=== RECORDED DATA ===
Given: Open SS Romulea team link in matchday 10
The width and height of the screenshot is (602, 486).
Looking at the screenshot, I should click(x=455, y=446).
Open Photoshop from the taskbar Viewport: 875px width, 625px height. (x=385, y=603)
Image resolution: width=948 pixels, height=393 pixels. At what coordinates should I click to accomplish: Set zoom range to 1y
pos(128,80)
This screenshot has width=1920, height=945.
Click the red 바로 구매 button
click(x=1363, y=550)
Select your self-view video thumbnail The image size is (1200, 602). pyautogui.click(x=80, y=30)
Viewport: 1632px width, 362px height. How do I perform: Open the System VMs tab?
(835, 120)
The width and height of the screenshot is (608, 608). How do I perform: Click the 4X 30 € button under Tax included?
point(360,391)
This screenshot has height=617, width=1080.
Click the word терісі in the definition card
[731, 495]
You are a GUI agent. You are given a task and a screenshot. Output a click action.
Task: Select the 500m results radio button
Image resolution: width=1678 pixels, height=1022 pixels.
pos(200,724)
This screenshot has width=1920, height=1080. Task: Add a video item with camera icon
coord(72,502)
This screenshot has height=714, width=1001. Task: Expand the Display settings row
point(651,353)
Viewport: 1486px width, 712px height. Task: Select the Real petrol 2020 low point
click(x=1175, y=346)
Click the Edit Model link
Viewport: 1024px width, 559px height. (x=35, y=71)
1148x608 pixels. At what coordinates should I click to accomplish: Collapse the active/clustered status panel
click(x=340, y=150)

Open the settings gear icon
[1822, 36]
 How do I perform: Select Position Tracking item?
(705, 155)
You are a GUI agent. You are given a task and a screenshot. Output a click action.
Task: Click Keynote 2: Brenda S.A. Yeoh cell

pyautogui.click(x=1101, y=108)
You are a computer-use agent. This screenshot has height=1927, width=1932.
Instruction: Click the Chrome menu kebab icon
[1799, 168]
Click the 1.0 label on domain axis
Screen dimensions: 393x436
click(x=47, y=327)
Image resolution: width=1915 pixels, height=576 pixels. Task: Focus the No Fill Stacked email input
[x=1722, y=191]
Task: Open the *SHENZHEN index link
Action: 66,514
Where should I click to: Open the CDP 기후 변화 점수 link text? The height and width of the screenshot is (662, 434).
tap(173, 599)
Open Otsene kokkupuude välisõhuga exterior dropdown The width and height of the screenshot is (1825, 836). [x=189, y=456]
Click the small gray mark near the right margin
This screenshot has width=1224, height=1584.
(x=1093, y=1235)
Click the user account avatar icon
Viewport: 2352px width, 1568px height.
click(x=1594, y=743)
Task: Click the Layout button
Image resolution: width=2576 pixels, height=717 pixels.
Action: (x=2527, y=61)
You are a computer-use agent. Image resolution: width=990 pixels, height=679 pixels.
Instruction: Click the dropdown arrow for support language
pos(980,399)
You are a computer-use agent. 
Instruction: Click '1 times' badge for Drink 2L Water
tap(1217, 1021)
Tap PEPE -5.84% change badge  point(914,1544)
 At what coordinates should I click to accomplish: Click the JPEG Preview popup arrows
===
DIRECTIVE -
Rewrite the data above, swapping every "pixels" for "px" and leaving all else as it is.

RESPONSE BELOW -
Given: Open SS Romulea team link in matchday 10
The width and height of the screenshot is (602, 486).
Looking at the screenshot, I should click(x=455, y=446).
Open Photoshop from the taskbar Viewport: 875px width, 625px height. (x=385, y=603)
Image resolution: width=948 px, height=393 px. At what coordinates should I click to accomplish: Set zoom range to 1y
pos(128,80)
This screenshot has width=1920, height=945.
Click the red 바로 구매 button
click(x=1363, y=550)
Select your self-view video thumbnail The image size is (1200, 602). pyautogui.click(x=80, y=30)
Viewport: 1632px width, 362px height. How do I perform: Open the System VMs tab?
(835, 120)
The width and height of the screenshot is (608, 608). How do I perform: Click the 4X 30 € button under Tax included?
point(360,391)
This screenshot has height=617, width=1080.
Click the word терісі in the definition card
[731, 495]
You are a GUI agent. You are given a task and a screenshot. Output a click action.
Task: Select the 500m results radio button
Image resolution: width=1678 px, height=1022 px.
pos(200,724)
This screenshot has width=1920, height=1080. Task: Add a video item with camera icon
coord(72,502)
This screenshot has height=714, width=1001. Task: Expand the Display settings row
point(651,353)
Viewport: 1486px width, 712px height. Task: Select the Real petrol 2020 low point
click(x=1175, y=346)
Click the Edit Model link
Viewport: 1024px width, 559px height. (x=35, y=71)
1148x608 px. At what coordinates should I click to accomplish: Collapse the active/clustered status panel
click(x=340, y=150)

Open the settings gear icon
[1822, 36]
 How do I perform: Select Position Tracking item?
(705, 155)
You are a GUI agent. You are given a task and a screenshot. Output a click action.
Task: Click Keynote 2: Brenda S.A. Yeoh cell

pyautogui.click(x=1101, y=108)
You are a computer-use agent. This screenshot has height=1927, width=1932.
Instruction: Click the Chrome menu kebab icon
[1799, 168]
Click the 1.0 label on domain axis
Screen dimensions: 393x436
click(x=47, y=327)
Image resolution: width=1915 px, height=576 px. Task: Focus the No Fill Stacked email input
[x=1722, y=191]
Task: Open the *SHENZHEN index link
Action: 66,514
Where should I click to: Open the CDP 기후 변화 점수 link text? The height and width of the screenshot is (662, 434).
tap(173, 599)
Open Otsene kokkupuude välisõhuga exterior dropdown The width and height of the screenshot is (1825, 836). [x=189, y=456]
Click the small gray mark near the right margin
This screenshot has width=1224, height=1584.
(x=1093, y=1235)
Click the user account avatar icon
Viewport: 2352px width, 1568px height.
click(x=1594, y=743)
Task: Click the Layout button
Image resolution: width=2576 px, height=717 px.
Action: (x=2527, y=61)
You are a computer-use agent. Image resolution: width=990 px, height=679 px.
Instruction: Click the dropdown arrow for support language
pos(980,399)
You are a computer-use agent. 
Instruction: Click '1 times' badge for Drink 2L Water
tap(1217, 1021)
Tap PEPE -5.84% change badge  point(914,1544)
 At what coordinates should I click to accomplish: Click the JPEG Preview popup arrows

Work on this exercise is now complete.